It wasn’t long after Patrick McEnroe, Melissa Errico, and their three daughters moved to Bronxville that Errico was tapped by the long arm of the local law.
“I got a ticket for sideswiping a car on something called Sagamore Road,” she says of the car-lined street she was trying to navigate in her soccer-mom minivan. “It was super-narrow, so there was very little room to pull over.” She was nabbed again — sans citation this time — for passing on another thin local road whose pavement wasn’t marked for two cars. Errico’s pre-Bronxville driving experience had been limited to straight, wide highways, such as I-95 and the Long Island Expressway. “I’m relearning how to drive and getting to know the local police officers,” she says with a laugh.
Vehicular mishaps aside, the McEnroe clan have settled smoothly into the English-style village since their 2016 move from Manhattan. “I enjoy sitting outside in the morning and walking the kids to school,” says McEnroe, 51. “Bronxville and Westchester are beautiful,” adds Errico, 47.
McEnroe’s surname is familiar to most because of his and brother John’s careers in professional tennis.

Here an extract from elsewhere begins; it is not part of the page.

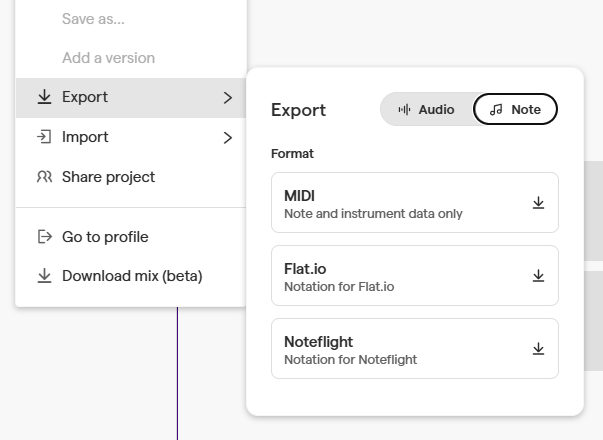Click the download icon beside MIDI format
The height and width of the screenshot is (440, 603).
[538, 203]
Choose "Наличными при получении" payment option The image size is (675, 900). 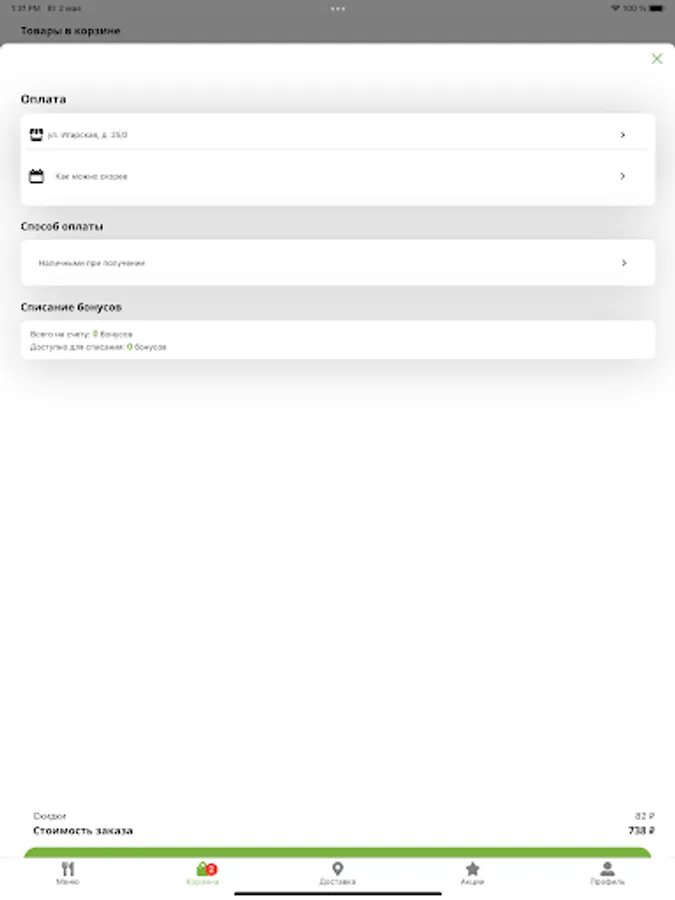click(92, 263)
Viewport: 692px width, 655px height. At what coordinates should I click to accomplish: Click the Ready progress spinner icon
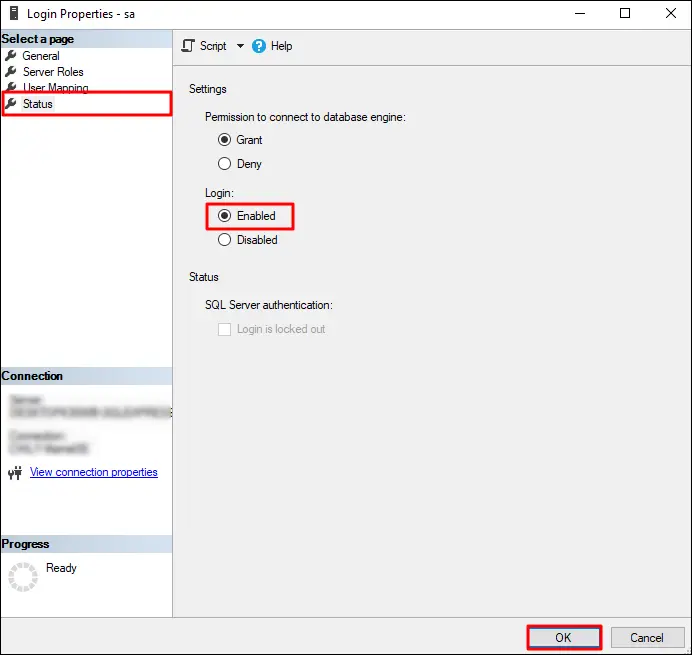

John, 57, won three Wimbledons, four US Opens, and is considered among the greatest men’s tennis players of all time. Patrick’s career-high rankings were World No. 28 in singles and World No. 3 in doubles. In the Grand Slam arena, Patrick and partner Jim Grabb won the 1989 French Open Men’s Doubles title, and he made it to the quarterfinals in singles at the 1995 US Open. Patrick was also America’s longest-serving Davis Cup captain, at 10 years.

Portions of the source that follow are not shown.